# Brief 1
Count the lines of the records below that contain the string "Task", treating uppercase and lowercase as different, and give only the number.
— BEGIN Page excerpt —
Maybe there’s more to this ‘simplicity’ being in my life than I realized. So, I moved on to assessing how I’ve viewed possessions from the past to the present. I moved around A LOT when I was growing up. It often felt like the only constant thing in my life was my family and my stuff. This showed when I packed boxes of material memories move after move. It wasn’t until my husband asked me about all these things ‘I just had to have’ that I started looking deeper. I came to realize that my material possessions represented constancy to me at a time when I didn’t have that. They also helped me access memories that I was afraid I would forget if I got rid of them. Many of my possessions were linked to insecurity and fear.
— END Page excerpt —
# Brief 2
Please continue the passage above about simplicity and possessions, beginning right after its final sentence.
— BEGIN Entries —
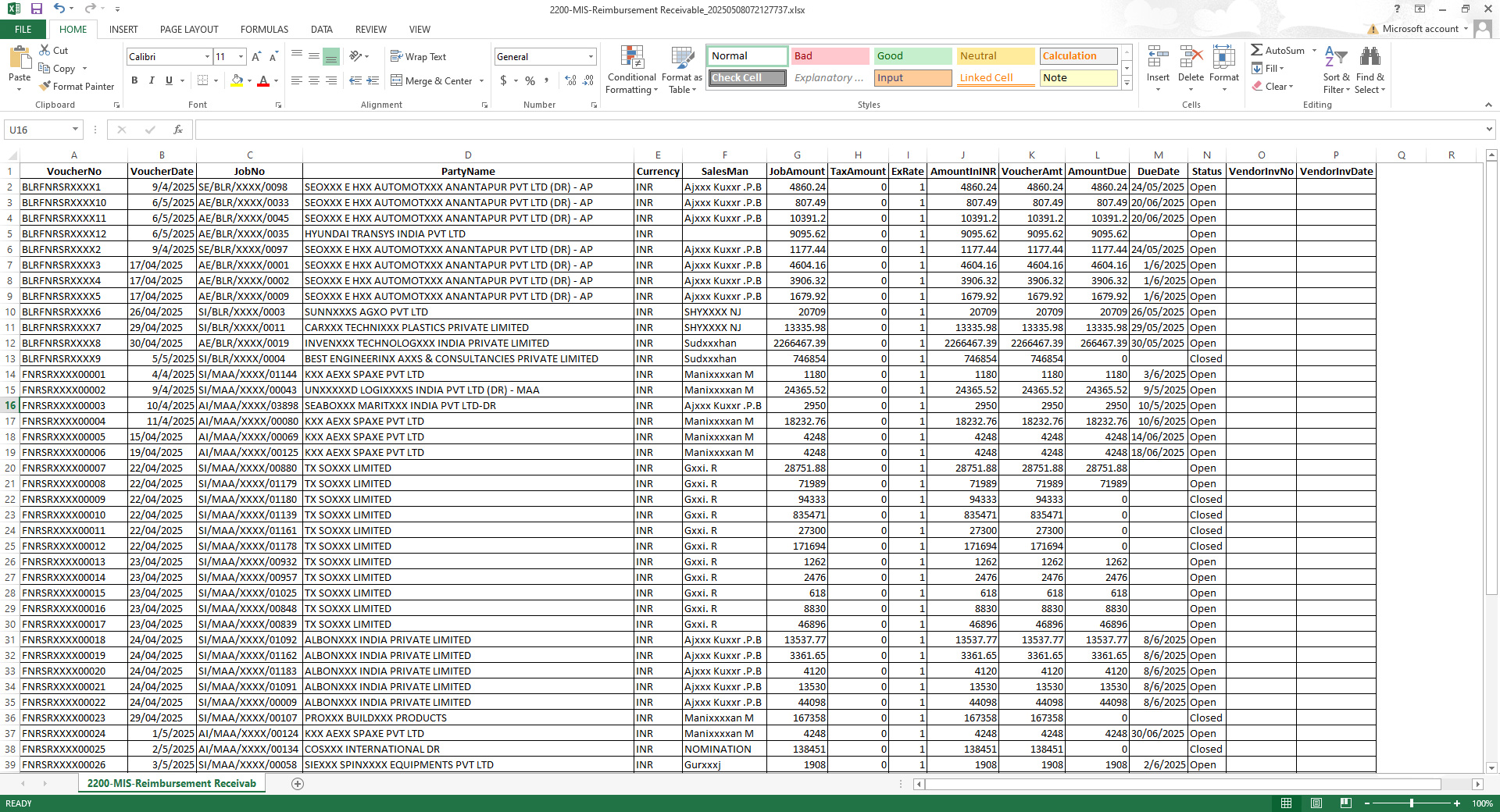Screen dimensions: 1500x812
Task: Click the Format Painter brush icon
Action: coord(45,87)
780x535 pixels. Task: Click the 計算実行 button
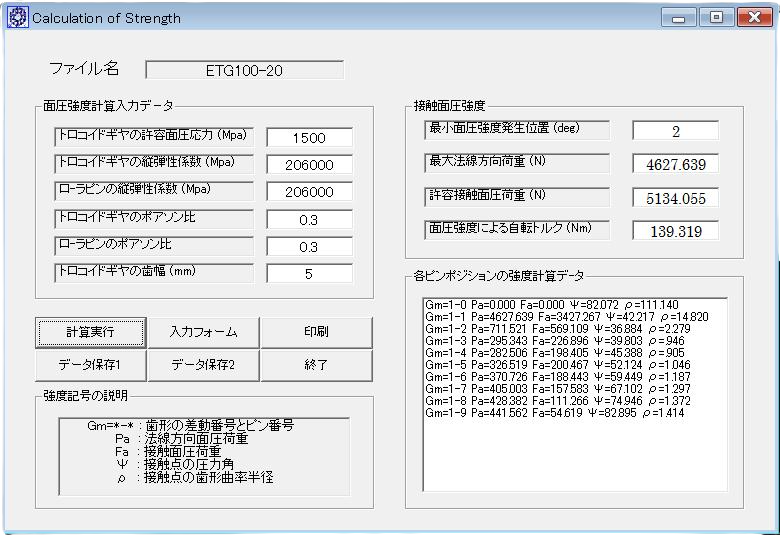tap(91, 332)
— END Entries —
# Reply 1
2

# Reply 2
As I’ve come to a place of constancy in my life, I realize that I no longer need these ‘things’ to ground me anymore. I no longer need them to ‘go with me’ through my life. I am grounded in God and His constancy and that will never change. God also helped me to see that I could keep memories even without keeping the items. So, items that were boxed away for years, were finally purged. I learned that I could either take a photo of the object to aid my memory or even  more reassuring was the lesson that I really would remember the things that were so important to me. I also realized that many of these items had bad memories associated with them along with the good. As I let go of the items, I released a lot of the bad memories that went with them, but many of the good memories stayed! 

A Choice…

Now when I look at my current life, I can see the positives of simplicity in my life. I’ve chosen to be content with being a bit behind the curve of the latest trends or fashions because I’m comfortable in who God made me, I’ve chosen to have my house and yard improve slowly because I have certain goals that are a higher priority, and I’ve learned that it’s okay to be extravagant here and there because otherwise, the rule of no-extravagance will breed legalism in me and squeeze out grace towards others.

Well, I guess I have some experience with simplicity after all. It hasn’t just been something that my circumstances have thrown at me. I’m not a victim to simplicity. No, I’ve made a choice! I’ve made the choice to live in a way that is counter-cultural. I’ve made a choice to steward all that God has given me. I’ve made the choice to lay down my plans (ie. physicist husband) and follow the lead of God each step of the way.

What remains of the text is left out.